■ **HOW TO COMPLETE THIS TASK**
Search the records for the word "Save" and pick out every line that has it.

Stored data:
=== Begin Enclosure ===
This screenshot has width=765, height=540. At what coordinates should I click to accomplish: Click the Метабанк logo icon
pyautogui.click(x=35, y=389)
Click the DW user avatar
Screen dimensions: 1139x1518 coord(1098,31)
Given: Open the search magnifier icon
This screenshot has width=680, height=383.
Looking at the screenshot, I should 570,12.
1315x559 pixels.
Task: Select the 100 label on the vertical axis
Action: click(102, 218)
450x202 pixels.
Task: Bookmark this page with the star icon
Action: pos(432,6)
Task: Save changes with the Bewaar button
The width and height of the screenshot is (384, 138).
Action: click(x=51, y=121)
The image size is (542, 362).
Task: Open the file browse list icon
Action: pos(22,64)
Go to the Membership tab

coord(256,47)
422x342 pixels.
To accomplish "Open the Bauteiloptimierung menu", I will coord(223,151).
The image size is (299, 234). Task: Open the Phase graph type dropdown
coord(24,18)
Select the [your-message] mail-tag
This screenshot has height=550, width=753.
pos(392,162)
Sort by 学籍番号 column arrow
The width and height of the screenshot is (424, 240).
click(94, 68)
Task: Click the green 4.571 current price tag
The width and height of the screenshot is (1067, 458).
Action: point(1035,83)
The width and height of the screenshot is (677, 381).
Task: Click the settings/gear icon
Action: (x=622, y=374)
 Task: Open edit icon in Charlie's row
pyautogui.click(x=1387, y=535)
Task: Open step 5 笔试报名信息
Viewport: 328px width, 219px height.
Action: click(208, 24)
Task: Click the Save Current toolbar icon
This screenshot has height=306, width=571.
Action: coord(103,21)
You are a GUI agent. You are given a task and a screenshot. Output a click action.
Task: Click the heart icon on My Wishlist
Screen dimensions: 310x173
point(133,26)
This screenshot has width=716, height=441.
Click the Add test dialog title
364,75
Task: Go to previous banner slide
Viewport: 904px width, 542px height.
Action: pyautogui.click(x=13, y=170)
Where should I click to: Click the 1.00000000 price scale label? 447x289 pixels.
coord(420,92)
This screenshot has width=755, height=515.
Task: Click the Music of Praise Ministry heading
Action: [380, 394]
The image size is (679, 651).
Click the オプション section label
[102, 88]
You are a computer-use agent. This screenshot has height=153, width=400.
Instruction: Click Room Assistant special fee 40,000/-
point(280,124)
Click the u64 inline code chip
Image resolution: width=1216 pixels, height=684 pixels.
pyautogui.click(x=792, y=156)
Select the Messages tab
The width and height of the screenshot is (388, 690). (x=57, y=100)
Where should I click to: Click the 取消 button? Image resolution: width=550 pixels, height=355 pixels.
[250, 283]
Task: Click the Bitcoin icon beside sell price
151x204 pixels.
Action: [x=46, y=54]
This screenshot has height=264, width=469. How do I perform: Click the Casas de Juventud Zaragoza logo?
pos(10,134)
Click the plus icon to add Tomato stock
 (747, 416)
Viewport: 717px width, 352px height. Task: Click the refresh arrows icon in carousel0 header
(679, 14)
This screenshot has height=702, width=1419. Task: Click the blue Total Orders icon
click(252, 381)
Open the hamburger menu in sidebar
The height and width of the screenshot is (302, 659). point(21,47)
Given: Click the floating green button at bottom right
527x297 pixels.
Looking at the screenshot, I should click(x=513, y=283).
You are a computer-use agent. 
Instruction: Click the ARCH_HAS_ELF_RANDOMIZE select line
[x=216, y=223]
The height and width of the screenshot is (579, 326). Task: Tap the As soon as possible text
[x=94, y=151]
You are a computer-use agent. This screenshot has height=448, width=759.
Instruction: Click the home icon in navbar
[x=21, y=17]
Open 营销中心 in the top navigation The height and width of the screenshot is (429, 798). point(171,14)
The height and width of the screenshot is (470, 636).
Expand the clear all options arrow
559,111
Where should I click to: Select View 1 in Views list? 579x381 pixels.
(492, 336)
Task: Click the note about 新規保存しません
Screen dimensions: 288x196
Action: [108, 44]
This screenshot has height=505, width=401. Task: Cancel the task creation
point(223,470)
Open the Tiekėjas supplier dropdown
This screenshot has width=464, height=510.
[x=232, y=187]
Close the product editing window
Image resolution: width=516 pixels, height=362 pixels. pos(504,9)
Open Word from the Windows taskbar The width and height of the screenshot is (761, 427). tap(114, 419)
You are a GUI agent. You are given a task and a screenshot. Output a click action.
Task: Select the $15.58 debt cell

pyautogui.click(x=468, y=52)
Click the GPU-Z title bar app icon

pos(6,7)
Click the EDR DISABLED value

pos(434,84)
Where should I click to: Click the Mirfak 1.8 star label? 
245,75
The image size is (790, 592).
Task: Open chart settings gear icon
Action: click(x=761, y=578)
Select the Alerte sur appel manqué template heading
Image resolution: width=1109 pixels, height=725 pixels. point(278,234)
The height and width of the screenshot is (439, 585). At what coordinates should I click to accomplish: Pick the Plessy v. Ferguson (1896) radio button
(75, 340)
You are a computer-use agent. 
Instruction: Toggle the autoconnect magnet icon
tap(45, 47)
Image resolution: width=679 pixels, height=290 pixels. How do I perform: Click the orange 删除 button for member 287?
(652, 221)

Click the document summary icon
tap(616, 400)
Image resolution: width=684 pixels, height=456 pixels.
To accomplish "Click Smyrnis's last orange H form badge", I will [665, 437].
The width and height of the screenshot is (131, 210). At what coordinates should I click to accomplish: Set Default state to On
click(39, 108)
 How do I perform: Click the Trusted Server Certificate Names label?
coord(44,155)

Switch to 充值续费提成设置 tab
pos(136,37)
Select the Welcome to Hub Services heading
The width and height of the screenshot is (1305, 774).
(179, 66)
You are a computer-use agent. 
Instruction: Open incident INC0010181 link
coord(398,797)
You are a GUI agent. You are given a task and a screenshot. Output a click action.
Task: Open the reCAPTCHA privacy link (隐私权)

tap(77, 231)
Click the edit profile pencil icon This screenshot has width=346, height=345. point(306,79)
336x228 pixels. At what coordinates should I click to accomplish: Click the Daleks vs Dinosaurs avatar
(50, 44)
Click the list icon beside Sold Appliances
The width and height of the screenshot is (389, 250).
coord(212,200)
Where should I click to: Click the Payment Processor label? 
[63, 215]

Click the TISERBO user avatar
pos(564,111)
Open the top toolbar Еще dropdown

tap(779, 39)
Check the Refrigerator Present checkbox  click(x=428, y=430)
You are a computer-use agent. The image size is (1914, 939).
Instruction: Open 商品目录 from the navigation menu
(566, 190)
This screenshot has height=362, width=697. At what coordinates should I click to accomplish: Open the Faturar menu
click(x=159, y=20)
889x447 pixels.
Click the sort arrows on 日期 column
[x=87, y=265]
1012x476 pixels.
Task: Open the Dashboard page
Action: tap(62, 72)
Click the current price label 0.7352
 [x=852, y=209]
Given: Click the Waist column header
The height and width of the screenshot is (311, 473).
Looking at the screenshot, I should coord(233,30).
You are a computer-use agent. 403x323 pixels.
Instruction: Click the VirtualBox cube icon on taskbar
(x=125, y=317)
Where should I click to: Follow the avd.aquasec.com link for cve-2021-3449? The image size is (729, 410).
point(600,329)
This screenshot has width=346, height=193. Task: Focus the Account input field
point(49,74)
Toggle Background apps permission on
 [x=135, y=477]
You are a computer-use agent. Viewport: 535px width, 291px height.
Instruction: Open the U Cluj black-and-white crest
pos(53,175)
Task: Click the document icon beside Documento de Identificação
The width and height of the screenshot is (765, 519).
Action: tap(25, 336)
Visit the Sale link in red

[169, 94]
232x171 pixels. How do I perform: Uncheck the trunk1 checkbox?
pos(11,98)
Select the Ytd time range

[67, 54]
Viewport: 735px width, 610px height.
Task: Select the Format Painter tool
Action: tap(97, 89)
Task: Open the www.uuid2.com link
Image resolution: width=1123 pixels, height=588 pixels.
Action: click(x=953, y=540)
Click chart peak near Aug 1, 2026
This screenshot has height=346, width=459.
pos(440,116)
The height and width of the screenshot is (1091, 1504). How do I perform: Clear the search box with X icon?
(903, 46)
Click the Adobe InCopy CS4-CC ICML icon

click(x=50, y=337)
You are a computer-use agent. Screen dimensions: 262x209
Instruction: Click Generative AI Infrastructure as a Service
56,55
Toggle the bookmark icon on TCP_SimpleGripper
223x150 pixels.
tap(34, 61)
=== End Enclosure ===
■ **THE COMPLETED TASK**
Task: Save changes with the Bewaar button
Task: Click the Save Current toolbar icon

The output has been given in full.